GIVEN EXERCISE =
Write out the material word for word, starting with the line that contains "You are a computer-use" and going on through the end of the material, with the pictures left out.

DATA ROWS =
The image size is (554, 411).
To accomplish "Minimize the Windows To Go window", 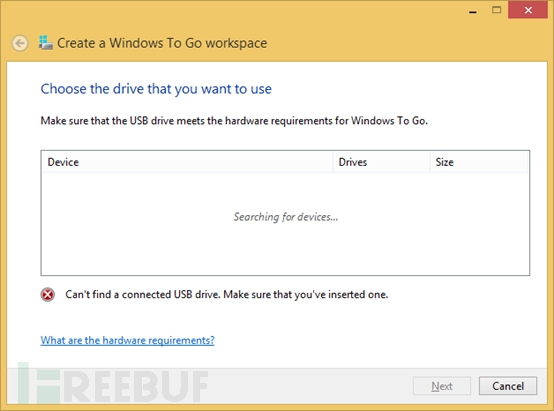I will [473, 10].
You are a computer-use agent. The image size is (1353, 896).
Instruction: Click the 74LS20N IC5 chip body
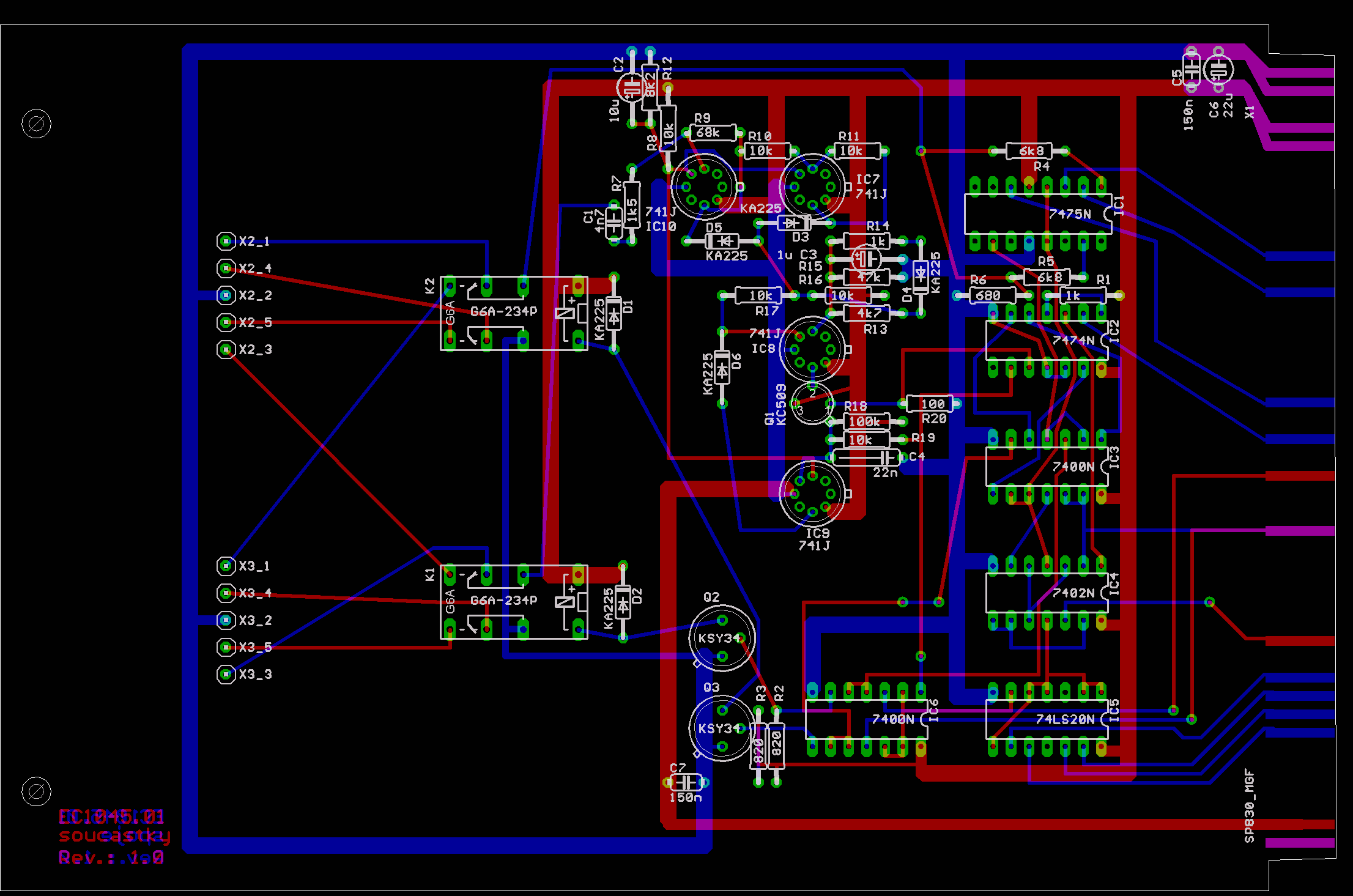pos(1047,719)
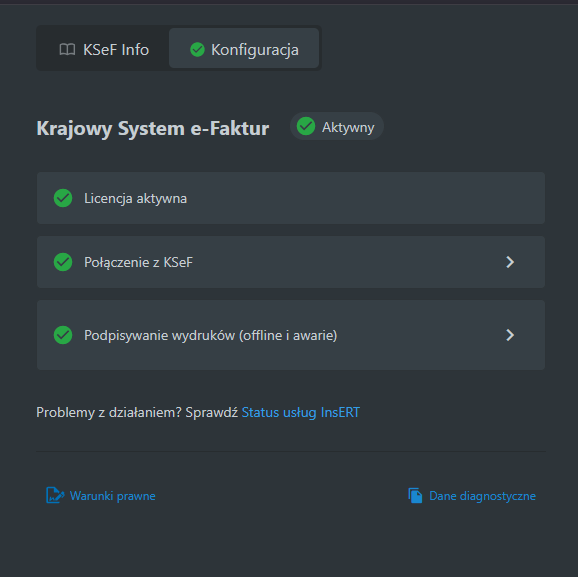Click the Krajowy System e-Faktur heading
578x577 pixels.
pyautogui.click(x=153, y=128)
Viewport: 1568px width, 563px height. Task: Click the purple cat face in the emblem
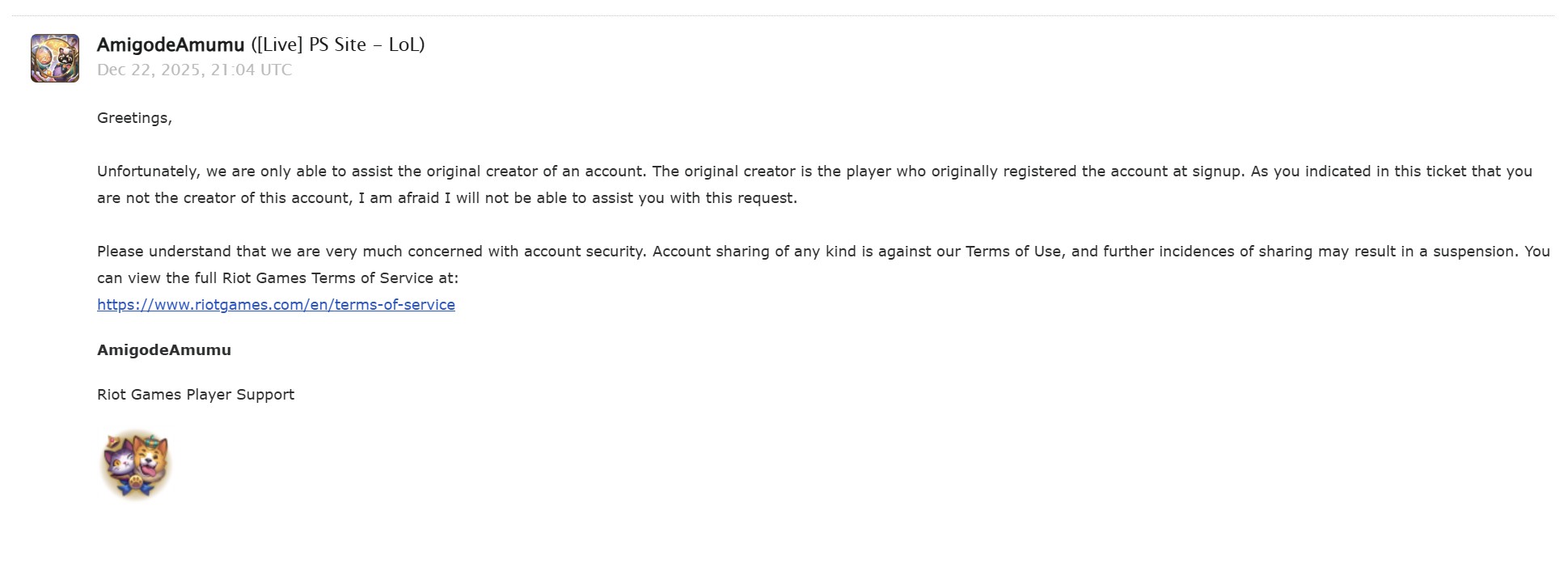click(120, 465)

WRITTEN RESPONSE =
You are a computer-use agent. The image size is (1353, 896).
Instruction: Click the 74LS20N IC5 chip body
pos(1047,719)
Click the Krajowy System e-Faktur heading
578x577 pixels.
pyautogui.click(x=153, y=128)
Viewport: 1568px width, 563px height. Task: Click the purple cat face in the emblem
click(120, 465)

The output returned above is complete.